───── Source extract ─────

Abscam and 'American Hustle' have Baltimore lineage

1970s FBI corruption sting in city pre-dated operation that is basis of motion picture

American Hustle

Richie Dimaso (Bradley Cooper, left) and Irving Rosenfeld (Christian Bale) talk in a gallery at the Frick Museum in Columbia Pictures' "American Hustle." (Columbia Pictures Photo / April 22, 2013)

The 1970s corruption investigation known as Abscam, celebrated in "American Hustle," one of the holiday season's hottest movies, had its roots in Baltimore. It was in Charm City that the FBI tested the sting-style operation that marked Abscam as a particularly theatrical and effective form of undercover investigation. Baltimore FBI agents later trained those who carried out the Abscam sting.

Abscam famously featured FBI agents posing as Arab sheiks, along with an accomplished con artist (played by Christian Bale in "American Hustle") who helped the feds set up the operation that led to the bribery convictions of six U.S. representatives and one senator, along with numerous local officials in New Jersey and Pennsylvania.

But the FBI's experiment in this type of operation started on a smaller scale in Baltimore in 1975, three years before Abscam's launch, when two FBI agents employed an admitted con man to lead them into the realm of city politics and public works contracts.

The hustler was a native Baltimorean named Salvatore Spinnato.

In the early 1970s, Spinnato had talked people into investing in a line of cologne called Roman Leather, a line of shampoo called Shampoo and Curl, and a shrimp farm in El Salvador. The farm was supposed to produce giant shrimp marketed under the brand name "Beast In A Basket."

───── Provided data ─────

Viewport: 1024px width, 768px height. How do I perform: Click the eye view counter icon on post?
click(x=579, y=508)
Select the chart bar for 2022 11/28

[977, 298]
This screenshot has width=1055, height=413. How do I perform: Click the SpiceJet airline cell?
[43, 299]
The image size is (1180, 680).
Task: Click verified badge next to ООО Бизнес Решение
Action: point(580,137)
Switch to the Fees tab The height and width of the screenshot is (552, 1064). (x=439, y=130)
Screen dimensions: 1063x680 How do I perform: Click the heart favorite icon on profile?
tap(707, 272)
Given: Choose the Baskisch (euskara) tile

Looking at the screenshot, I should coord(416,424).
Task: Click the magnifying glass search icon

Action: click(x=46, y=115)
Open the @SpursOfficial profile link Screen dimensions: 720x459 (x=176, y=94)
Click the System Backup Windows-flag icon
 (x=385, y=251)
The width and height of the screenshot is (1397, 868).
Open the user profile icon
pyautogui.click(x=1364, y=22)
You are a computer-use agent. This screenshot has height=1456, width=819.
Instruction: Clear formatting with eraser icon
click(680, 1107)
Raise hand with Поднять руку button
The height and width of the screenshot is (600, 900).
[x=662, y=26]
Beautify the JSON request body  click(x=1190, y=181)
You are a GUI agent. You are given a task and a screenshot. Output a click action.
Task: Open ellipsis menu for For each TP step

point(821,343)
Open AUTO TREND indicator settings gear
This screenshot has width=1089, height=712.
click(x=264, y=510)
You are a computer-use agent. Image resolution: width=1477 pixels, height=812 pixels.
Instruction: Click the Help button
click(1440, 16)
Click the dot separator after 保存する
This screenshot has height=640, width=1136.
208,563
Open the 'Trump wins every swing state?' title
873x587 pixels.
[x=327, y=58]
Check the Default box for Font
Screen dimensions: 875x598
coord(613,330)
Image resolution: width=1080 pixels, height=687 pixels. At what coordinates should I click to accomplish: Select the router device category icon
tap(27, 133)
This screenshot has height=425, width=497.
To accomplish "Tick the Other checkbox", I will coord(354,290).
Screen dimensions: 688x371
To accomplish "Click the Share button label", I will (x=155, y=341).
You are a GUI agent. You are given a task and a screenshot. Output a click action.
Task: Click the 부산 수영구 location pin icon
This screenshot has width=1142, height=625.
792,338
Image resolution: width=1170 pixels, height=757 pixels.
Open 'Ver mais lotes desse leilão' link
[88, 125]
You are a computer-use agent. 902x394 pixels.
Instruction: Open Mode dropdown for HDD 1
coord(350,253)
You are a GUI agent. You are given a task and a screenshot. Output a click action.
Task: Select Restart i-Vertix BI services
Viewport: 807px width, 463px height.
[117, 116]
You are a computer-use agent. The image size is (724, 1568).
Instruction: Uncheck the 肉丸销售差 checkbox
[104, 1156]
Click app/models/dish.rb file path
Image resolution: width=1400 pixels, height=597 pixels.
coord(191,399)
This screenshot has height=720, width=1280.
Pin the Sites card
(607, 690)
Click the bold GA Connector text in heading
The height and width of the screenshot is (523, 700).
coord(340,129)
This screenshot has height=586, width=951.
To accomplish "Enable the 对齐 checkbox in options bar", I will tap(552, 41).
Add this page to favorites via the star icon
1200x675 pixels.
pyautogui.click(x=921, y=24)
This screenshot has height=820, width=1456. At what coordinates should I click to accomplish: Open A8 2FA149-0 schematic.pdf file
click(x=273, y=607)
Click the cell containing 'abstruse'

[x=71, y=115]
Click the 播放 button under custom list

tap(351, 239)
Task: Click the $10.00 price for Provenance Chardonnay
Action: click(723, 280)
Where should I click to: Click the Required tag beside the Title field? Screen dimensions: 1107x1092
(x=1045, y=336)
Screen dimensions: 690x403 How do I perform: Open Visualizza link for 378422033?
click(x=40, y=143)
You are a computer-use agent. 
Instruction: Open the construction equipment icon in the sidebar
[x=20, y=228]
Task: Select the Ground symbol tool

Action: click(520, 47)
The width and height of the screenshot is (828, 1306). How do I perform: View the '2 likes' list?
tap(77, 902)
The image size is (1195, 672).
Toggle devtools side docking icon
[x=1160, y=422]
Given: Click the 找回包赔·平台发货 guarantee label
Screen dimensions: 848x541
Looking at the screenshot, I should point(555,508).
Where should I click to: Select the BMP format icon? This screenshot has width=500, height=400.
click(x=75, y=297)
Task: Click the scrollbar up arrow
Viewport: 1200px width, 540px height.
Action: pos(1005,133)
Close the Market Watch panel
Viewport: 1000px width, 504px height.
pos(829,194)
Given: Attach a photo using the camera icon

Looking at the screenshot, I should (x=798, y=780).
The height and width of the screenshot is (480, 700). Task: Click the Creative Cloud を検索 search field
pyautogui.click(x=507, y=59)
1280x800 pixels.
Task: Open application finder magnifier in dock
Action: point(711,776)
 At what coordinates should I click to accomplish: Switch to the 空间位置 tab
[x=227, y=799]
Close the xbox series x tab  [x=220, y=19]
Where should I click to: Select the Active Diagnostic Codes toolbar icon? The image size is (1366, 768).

─────

** Prompt 1 **
In the Abscam article, under what brand name was the El Salvador shrimp farm's giant shrimp supposed to be marketed?
** Prompt 2 **
Extend the Abscam article past its last sentence, carrying on in the same newspaper style.

** Written answer 1 **
"Beast In A Basket."

** Written answer 2 **
Never happened, of course.

Unhappy investors complained to authorities in Maryland. Some went to the FBI. That's when Spinnato first appeared on the bureau's local radar.

Spinnato fancied himself a "great impostor," inspired by Tony Curtis' character in a 1961 movie by that title. At different times, Spinnato had presented himself as a seminarian, a brain surgeon, a nurse and a respiratory therapist. He claimed to be a Vietnam veteran and a Navy SEAL.

The FBI found his acting talents useful in 1975 and 1976.

Some historical perspective:

By the mid-1970s, the bureau's regional office, the Internal Revenue Service and the U.S. attorney in Baltimore had been on a roll, securing corruption convictions of the Baltimore County executive and the Anne Arundel County executive as well as the no-contest plea and resignation of Spiro T. Agnew, the former Maryland governor who had served for nearly five years as Richard Nixon's vice president.

In addition, federal prosecutors had launched an investigation into the questionable activities of Agnew's successor as governor, Marvin Mandel, and his associates.

In the midst of all that, a team of federal agents trained their eyes on Baltimore City Hall and Mayor William Donald Schaefer's administration, which had somehow avoided any corruption taint until that point.

The feds devised an Abscam-like scheme before anyone had heard of Abscam.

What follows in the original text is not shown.